*Activity*.
All lines from the one with "우주 (186, 2350)" through the last line of the data below should be copied exactly; please add nothing.

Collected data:
■ ■ ■ ■ ■
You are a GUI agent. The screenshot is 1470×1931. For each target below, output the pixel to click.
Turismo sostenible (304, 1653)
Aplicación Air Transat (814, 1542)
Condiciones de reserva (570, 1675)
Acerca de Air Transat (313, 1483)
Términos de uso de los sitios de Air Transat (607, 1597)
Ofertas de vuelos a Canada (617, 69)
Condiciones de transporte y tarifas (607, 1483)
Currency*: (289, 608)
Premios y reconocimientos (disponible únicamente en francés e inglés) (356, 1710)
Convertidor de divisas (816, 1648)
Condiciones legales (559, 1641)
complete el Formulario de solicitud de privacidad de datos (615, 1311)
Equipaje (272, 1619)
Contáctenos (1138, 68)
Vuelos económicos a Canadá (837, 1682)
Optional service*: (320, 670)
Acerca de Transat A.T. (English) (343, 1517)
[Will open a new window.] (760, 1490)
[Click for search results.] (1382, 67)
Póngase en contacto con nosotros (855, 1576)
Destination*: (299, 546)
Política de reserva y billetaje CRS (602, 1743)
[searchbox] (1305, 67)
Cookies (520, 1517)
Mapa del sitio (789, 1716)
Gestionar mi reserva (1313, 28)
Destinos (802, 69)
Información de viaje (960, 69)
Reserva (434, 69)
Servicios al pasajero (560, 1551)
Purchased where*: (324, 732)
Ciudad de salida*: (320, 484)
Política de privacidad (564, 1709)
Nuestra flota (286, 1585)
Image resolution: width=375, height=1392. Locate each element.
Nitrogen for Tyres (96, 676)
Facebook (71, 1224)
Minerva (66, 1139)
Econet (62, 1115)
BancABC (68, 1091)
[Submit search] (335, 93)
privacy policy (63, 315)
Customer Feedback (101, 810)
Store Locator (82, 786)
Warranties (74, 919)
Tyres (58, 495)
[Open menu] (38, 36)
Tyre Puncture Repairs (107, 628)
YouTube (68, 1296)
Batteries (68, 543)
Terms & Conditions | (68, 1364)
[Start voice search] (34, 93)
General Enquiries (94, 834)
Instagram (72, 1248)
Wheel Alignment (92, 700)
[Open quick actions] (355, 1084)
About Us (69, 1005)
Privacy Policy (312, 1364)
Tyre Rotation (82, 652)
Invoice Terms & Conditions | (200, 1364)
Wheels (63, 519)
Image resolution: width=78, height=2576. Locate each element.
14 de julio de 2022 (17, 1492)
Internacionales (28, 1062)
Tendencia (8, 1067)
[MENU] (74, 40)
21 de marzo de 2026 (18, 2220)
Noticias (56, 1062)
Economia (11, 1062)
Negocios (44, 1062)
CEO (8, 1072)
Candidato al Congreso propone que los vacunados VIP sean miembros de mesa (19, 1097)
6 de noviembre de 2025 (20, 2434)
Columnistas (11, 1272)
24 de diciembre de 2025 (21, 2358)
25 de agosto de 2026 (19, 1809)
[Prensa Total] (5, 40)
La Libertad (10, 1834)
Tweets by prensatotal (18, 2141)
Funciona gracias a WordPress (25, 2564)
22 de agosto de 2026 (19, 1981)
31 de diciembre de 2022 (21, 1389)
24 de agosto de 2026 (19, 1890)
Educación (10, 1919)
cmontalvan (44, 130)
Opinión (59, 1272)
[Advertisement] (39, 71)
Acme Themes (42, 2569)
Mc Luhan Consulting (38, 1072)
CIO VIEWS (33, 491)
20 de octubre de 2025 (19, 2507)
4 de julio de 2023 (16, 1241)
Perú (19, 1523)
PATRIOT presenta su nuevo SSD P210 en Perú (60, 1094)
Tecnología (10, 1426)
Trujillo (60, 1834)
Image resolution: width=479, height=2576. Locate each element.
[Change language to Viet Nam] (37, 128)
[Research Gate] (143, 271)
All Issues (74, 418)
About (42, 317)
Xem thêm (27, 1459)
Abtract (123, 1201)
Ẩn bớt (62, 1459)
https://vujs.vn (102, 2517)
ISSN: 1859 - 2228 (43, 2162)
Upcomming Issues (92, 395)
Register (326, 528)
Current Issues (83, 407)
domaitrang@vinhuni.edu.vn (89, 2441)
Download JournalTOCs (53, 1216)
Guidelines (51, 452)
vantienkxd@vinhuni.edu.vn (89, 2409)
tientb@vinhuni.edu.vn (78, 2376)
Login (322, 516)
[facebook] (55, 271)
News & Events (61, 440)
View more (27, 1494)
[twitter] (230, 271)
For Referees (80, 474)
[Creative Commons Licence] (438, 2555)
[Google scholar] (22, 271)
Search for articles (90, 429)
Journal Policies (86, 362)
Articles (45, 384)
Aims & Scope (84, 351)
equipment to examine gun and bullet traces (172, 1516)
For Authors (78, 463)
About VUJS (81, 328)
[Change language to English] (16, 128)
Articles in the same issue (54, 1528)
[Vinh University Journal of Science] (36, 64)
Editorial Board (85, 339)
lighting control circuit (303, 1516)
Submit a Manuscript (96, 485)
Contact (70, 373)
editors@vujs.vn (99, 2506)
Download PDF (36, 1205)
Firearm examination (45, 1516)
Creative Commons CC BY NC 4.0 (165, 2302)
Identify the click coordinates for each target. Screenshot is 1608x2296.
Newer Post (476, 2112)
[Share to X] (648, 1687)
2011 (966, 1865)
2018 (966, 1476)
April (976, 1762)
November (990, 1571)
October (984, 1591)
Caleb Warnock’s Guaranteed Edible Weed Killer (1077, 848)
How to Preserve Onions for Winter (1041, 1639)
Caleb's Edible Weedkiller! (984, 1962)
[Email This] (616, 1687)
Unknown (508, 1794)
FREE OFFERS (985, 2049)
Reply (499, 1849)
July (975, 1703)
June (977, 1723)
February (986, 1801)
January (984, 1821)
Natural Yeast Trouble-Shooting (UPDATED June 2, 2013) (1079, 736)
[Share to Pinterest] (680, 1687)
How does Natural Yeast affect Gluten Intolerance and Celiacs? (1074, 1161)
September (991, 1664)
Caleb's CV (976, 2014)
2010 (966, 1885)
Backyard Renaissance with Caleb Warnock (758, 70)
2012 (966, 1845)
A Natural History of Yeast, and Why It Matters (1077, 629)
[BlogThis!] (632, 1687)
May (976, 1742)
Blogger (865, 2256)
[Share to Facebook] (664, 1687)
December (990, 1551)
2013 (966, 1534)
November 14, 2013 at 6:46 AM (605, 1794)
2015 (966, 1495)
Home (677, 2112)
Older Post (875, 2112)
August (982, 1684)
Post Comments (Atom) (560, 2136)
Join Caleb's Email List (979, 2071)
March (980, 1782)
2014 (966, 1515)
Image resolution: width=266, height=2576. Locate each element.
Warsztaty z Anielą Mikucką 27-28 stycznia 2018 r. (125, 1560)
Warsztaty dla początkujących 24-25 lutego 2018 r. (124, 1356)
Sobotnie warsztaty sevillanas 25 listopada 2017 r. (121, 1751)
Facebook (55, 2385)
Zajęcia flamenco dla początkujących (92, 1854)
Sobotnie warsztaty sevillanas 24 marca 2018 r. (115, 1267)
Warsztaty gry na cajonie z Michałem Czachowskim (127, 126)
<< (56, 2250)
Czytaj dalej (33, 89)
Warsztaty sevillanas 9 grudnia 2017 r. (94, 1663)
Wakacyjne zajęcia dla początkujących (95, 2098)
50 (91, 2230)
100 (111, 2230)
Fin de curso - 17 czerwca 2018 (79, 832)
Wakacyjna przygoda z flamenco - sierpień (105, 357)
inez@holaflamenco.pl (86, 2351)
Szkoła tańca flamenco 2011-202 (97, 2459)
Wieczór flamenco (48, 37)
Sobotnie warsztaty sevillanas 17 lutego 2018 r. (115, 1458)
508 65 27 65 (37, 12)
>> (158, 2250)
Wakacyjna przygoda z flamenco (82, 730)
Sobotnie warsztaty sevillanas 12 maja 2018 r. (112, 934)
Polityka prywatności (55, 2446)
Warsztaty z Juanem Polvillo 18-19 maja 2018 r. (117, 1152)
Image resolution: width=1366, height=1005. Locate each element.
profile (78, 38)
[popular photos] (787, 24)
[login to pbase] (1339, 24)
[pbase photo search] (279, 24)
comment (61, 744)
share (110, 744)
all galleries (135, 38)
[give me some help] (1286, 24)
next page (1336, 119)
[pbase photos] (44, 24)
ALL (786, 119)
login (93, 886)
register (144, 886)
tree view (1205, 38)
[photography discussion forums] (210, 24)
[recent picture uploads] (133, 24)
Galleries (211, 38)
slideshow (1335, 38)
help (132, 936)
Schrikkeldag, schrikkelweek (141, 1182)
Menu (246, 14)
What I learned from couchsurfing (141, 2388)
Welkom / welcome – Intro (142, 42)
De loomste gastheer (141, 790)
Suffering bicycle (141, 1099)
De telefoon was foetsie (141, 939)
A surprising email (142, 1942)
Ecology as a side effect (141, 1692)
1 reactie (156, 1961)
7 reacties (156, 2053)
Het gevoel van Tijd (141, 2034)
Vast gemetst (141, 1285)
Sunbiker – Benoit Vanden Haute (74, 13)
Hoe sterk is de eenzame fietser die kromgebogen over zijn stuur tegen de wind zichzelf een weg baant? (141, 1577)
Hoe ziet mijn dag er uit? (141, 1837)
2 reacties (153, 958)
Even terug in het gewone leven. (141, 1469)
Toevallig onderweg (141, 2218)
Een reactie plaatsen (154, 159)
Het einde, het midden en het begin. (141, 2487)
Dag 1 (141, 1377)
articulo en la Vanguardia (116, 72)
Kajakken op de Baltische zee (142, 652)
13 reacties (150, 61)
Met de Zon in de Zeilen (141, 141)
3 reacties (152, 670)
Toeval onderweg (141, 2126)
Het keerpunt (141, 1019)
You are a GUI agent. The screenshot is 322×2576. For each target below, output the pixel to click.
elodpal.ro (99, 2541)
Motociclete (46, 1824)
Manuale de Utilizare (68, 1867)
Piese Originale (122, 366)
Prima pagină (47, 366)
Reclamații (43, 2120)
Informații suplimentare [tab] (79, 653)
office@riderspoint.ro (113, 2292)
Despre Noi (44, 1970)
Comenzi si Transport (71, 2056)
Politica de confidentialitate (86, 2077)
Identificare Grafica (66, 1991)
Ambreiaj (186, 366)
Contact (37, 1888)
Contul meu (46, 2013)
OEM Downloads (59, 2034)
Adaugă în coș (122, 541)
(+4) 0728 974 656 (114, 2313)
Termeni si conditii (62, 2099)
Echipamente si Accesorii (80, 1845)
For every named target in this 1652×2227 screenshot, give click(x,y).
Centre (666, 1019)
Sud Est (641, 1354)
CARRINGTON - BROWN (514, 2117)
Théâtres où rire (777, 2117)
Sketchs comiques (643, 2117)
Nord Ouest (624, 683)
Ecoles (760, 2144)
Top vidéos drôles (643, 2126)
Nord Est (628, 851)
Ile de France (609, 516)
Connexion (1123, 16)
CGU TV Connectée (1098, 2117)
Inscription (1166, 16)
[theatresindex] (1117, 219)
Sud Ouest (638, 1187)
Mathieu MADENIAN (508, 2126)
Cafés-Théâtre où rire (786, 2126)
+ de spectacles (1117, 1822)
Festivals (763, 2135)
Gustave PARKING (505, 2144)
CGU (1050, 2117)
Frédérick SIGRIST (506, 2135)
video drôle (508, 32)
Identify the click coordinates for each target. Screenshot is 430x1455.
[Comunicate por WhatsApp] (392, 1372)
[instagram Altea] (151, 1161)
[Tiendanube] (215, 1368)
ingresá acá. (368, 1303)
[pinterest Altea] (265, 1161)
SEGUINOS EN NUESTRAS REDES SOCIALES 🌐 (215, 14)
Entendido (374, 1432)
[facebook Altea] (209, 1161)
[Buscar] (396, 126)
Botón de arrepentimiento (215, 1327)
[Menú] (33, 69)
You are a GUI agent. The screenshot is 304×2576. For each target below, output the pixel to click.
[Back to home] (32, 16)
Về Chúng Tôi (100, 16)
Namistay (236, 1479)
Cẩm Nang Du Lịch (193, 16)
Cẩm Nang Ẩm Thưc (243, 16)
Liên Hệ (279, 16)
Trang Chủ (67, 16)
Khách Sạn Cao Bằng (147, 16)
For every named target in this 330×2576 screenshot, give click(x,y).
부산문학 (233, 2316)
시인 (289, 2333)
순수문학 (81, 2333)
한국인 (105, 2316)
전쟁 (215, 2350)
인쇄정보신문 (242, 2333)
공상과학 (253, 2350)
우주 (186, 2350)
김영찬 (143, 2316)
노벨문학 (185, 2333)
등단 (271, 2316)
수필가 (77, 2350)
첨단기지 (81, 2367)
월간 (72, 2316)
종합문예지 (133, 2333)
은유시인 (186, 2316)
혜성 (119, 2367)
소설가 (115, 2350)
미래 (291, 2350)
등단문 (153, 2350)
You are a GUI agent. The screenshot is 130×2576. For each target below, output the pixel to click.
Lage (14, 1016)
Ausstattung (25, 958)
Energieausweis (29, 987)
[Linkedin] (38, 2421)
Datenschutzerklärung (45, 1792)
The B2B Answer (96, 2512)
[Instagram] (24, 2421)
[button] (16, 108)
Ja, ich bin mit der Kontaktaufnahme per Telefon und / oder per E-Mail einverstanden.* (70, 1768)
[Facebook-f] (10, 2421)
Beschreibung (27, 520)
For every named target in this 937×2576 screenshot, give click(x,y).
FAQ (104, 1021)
■ ■ ■ ■ ■
*Response to the exercise*.
우주 (186, 2350)
김영찬 (143, 2316)
노벨문학 (185, 2333)
등단 (271, 2316)
수필가 (77, 2350)
첨단기지 (81, 2367)
월간 (72, 2316)
종합문예지 (133, 2333)
은유시인 (186, 2316)
혜성 (119, 2367)
소설가 (115, 2350)
미래 (291, 2350)
등단문 (153, 2350)
You are a GUI agent. The screenshot is 130×2576. For each target below, output the pixel to click.
Lage (14, 1016)
Ausstattung (25, 958)
Energieausweis (29, 987)
[Linkedin] (38, 2421)
Datenschutzerklärung (45, 1792)
The B2B Answer (96, 2512)
[Instagram] (24, 2421)
[button] (16, 108)
Ja, ich bin mit der Kontaktaufnahme per Telefon und / oder per E-Mail einverstanden.* (70, 1768)
[Facebook-f] (10, 2421)
Beschreibung (27, 520)
For every named target in this 937×2576 screenshot, give click(x,y).
FAQ (104, 1021)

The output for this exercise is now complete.